The announce-service and listen-path daemons are described below.

announce-service;
This script announces details of a provided service in Etcd.

listen-path;
This script listens to one or more Etcd paths and starts an instance of the listen-service script for each one.

Announcing a Service

The announce-service script expects to find a number of environment variables. These variables are as below.

ANNOUNCE_PATH; The path within Etcd that the service will write details of itself to. This path will be prefixed with /announce.

PORT; The service port exposed within the container.

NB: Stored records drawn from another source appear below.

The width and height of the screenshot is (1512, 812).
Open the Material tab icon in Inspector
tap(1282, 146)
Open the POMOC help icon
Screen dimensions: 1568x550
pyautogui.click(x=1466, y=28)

TYPE; The type of service. Can be either HTTP or TCP.

Below is an example of launching the PostgreSQL container so it will announce itself in Etcd.

docker run -d -t -P -e ANNOUNCE_PATH=/internal/app1/dev/db/ghost.example -e PORT=5432 -e TYPE TCP --name postgresql registry/postgresql

When the container starts a JSON string will be written to following path in Etcd.

/announce/internal/app1/dev/db/ghost.example/444a99dbf0c6

The last component of the above path is the host name that Docker has assigned to the container.

When the service is announced it will be given a TTL of 15 seconds. The announce-service script will attempt to update the path every 5 seconds. If it is unable to do so then the path will automatically be removed.

Below is an example of the JSON string that is written to the path.

{"ID":"444a99dbf0c6",
"APP":"app1",
"ENV":"dev",
"SERVICE":"db",
"NAME":"ghost.main",
"PORT":"5432",
"TYPE":"TCP"}

ID; The hostname Docker has assigned to the container.

APP; The application name.

ENV; The environment name.

SERVICE; The service name.

NAME; An optional name given to the environment. As you will see later this offers tremendous flexibility in creating multiple named environments within a main environment, such as DEV.

PORT; The service port exposed within the container.

TYPE; The type of service.

The following diagram shows the process of announcing the service.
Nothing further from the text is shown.